No, no. Much better to believe that relevance ranking works and not think about it too much.

To bring this back to the catalog and its relevance ranking: first, I am more confused than ever by what “relevance” is supposed to mean in a library catalog. I am not saying we should eliminate it from the catalog because the public wants it and expects it today, but if called on to explain it to someone, I don’t know how I could do it.

Second, I think a lot of the problem comes from the lack of choices other than relevance; therefore a solution would seem to lie in the direction of offering other choices. Are there any possibilities? Librarians would seem to be a great community for that–after all, until the Googles, we were supposed to be the experts in selecting reliable resources and making them available in predictable and reliable ways.

Of course, our catalogs were never based on anything resembling “relevance”. It has always worked by grouping similar things together, so that one record for a book by Dostoyevsky will be found next to another record for another book by Dostoyevsky, no matter how that name is spelled. The task for the user was to find this grouping and then everything within that grouping was assumed to be relevant. People would determine their own relevance of the materials by examining the items. (If they could, they would browse the shelves but otherwise, they would have to request them) Our methods and tools are pretty creaky but the final product can be unique and very useful for people.

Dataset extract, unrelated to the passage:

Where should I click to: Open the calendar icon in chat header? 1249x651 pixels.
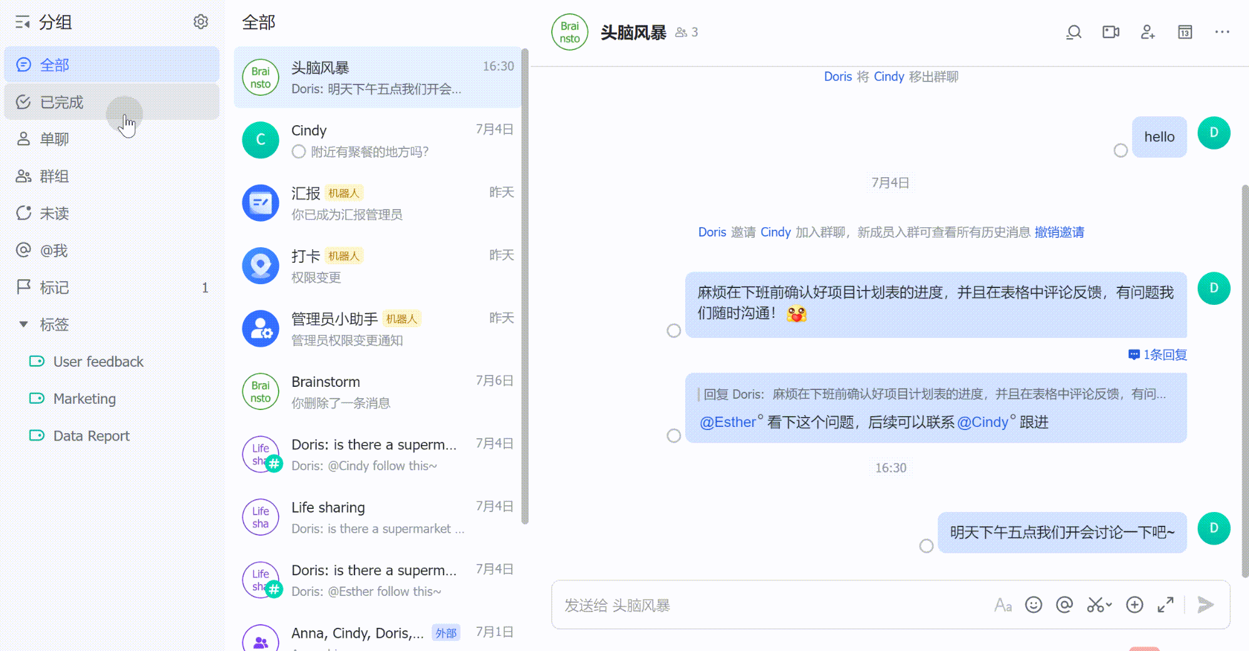pos(1184,32)

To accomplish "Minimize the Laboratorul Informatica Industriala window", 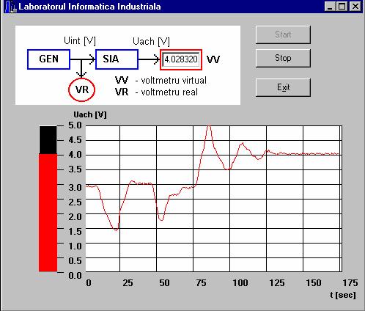I will (x=330, y=7).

As one example, someone studying Dante and wanting some information about the people found in his works would probably like the listing in the catalog–that is, if they knew about the subject heading
“Dante Alighieri, 1265-1321–Characters” See the listing in the LC catalog: e.g. http://1.usa.gov/1LkMdLs When I search for “dante characters” online, I get links to a computer game and something called the “Infernopedia”–no relation to the 13th century Dante.

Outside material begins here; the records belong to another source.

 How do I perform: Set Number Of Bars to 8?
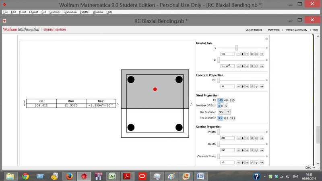click(222, 105)
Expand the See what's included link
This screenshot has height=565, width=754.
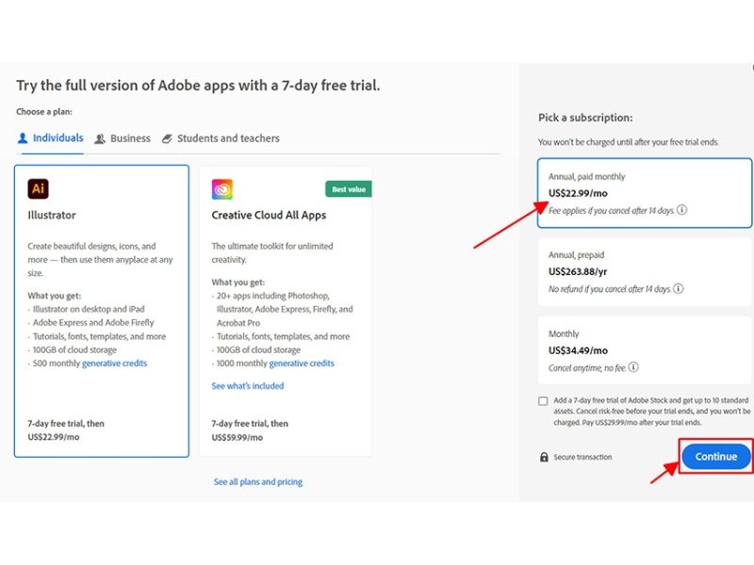click(247, 386)
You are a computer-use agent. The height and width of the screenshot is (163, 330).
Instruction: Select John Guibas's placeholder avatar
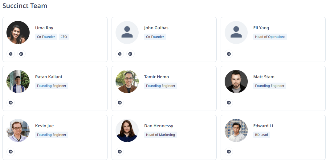(x=127, y=33)
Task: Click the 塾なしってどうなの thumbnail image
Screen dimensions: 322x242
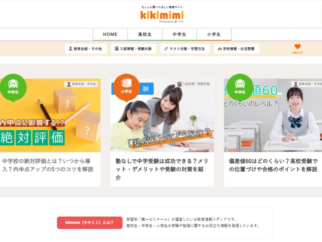Action: pos(162,115)
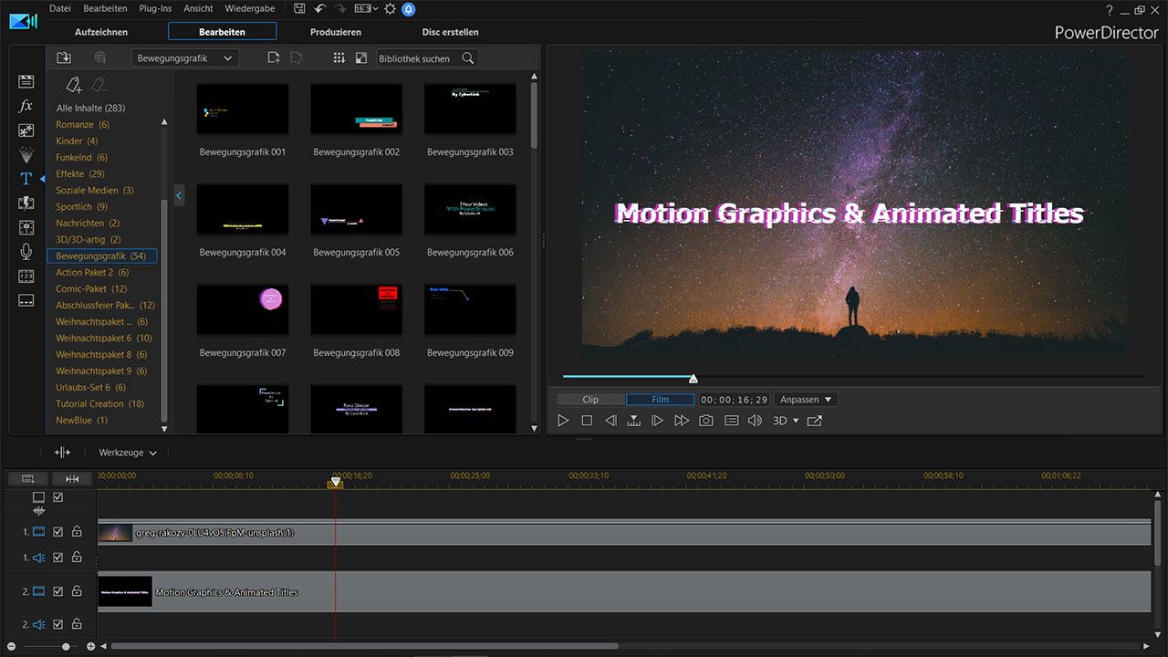Select the Effekte (29) category
Screen dimensions: 1168x657
(80, 173)
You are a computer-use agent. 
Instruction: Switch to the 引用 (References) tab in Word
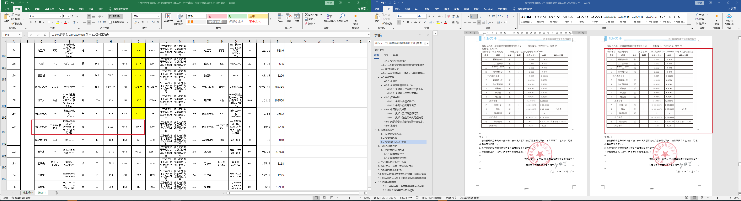tap(437, 9)
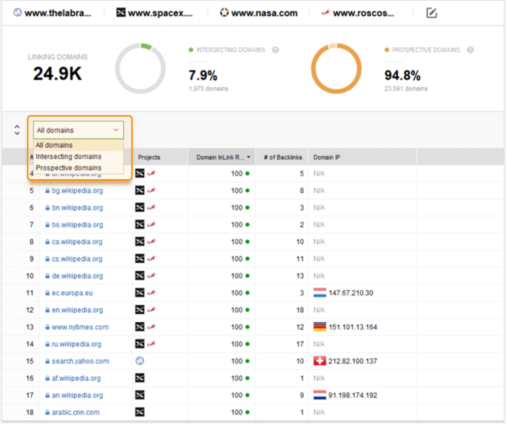Select Intersecting domains from the filter list
Viewport: 506px width, 424px height.
tap(69, 157)
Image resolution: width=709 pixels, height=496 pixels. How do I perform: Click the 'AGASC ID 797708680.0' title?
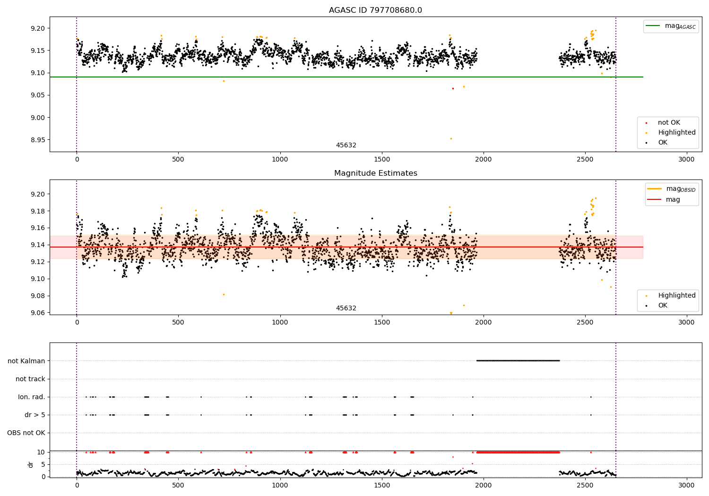375,10
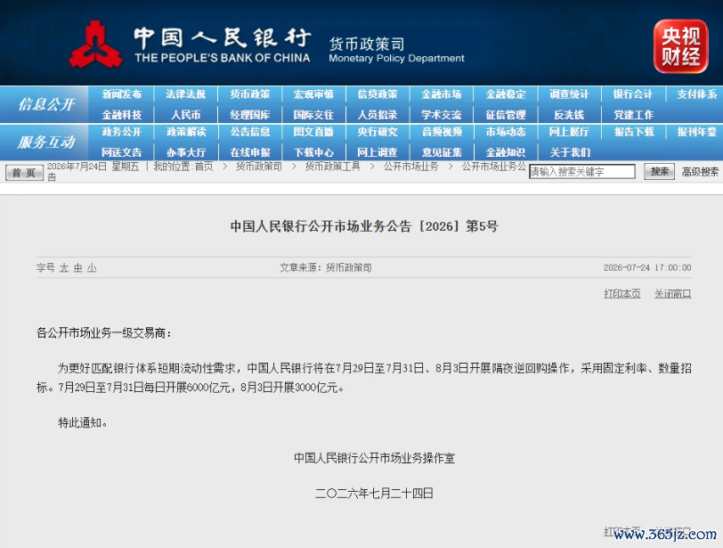
Task: Open 货币政策司 breadcrumb link
Action: [259, 166]
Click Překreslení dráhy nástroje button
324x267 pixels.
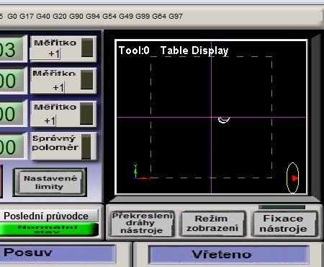click(142, 223)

The semi-traditional display of the results that we see in LC’s catalog could certainly change from the list we see into … well, there are innumerable options and lots could be tried.

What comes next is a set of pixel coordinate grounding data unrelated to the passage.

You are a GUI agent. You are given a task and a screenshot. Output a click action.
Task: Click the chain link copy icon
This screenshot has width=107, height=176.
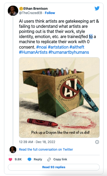click(x=49, y=159)
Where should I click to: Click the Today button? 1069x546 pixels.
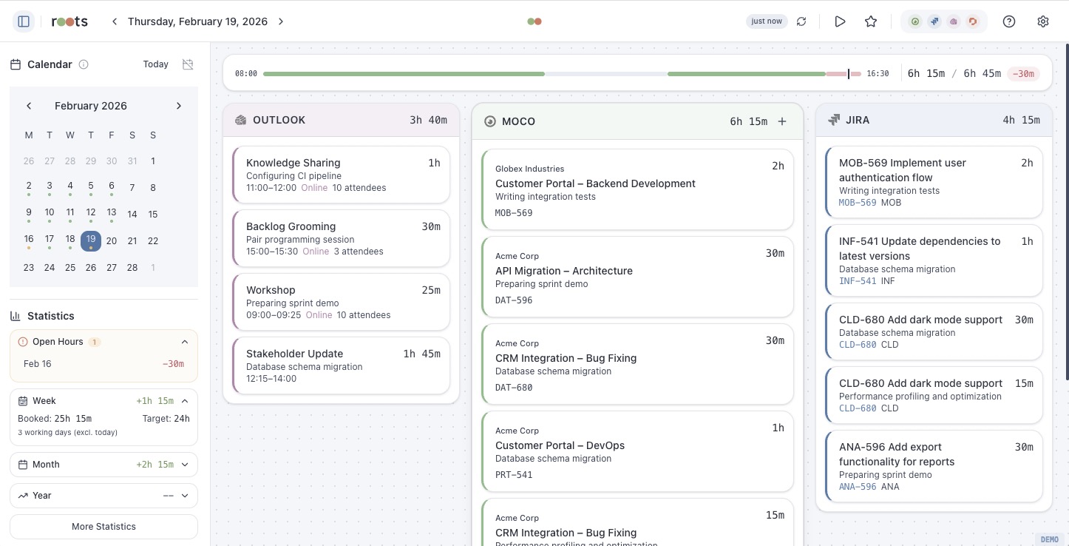pyautogui.click(x=155, y=64)
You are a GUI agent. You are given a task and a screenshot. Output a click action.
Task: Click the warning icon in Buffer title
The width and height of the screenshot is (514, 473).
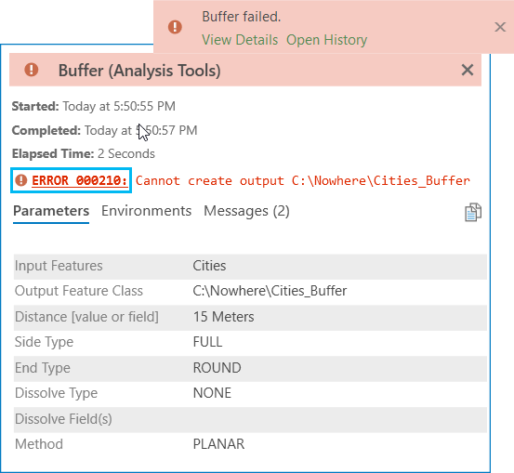32,70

Doing the same search in Worldcat
(http://www.worldcat.org/search?qt=worldcat_org_all&q=su%3A%22Dante+Alighieri%22+su%3A%22Characters%22) we see the very useful facets, but we don’t get the listing of the characters that we see in LC’s catalog, which I think people would like. Merging the two displays does not seem impossible and could be a tiny first step.

But the big problem is: how does someone find that grouping found under “Dante Alighieri, 1265-1321–Characters” in the first place? The answer is not to teach everyone in the world how to search catalogs correctly or have everyone take an information literacy workshop. The answer is to have the catalog function for the world of the 21st century. Doing that would actually be re-creating the reference librarian’s job in many ways and I am sure they would have lots of suggestions, along with faculty, teachers, students and others.

I don’t know if people want to go down such a long road to create something new, or if they would just prefer to believe that relevance ranking works. For those who believe it works and only needs a few tweaks here and there, there is no real problem; for those who don’t believe it, there is a long way to go.



One Comment

  1. Ron Murray said:

    I think it important to maintain a distinction between what people do and what computers do.

    I’d say that humans form and make *relevance judgments* and base their selections upon that process. Computer programs compute *relevance values* and put those values to various uses, including organizing lists of items for human inspection or further computational action.

    Computer scientists are less inclined to say that computational relevance algorithms duplicates the same process as humans use, than to say that it produces results that humans can progressive learn to appreciate and use – e.g. “is this a useful result for my purposes?” Of course when computer scientists and those who employ them switch from “scientific mode” to “marketing mode,” marketing claims can be constructed to perhaps serve business models a bit more than enhancing scientific – and personal – understanding.

    To see how not just scientists but also marketers and product designers “”really** find out what people find relevant in scenarios where choices must be made between products or services, see:


    This gold-standard consumer research method enables investigators to not only find out what (product or service) features are important to subjects, but also which features they will trade-off to get other more desirable product features. Consumer researchers use this method to construct a model of the customer’s mind, against they can test – without requiring additional human involvement – possible product and service configurations relevant enough to drive consumer choice (i.e., a purchase or a preferential service selection.
    Compare the above marketing, etc. technique with the (marketing, essentially) claims made for computed relevance ranking – and consider that our community has been wise enough so far to support the training of library and other professionals capable of tapping reader’s minds and determining their forms of relevance via “reference interviews” and other human-interactive means.

    September 19, 2015

Comments are closed.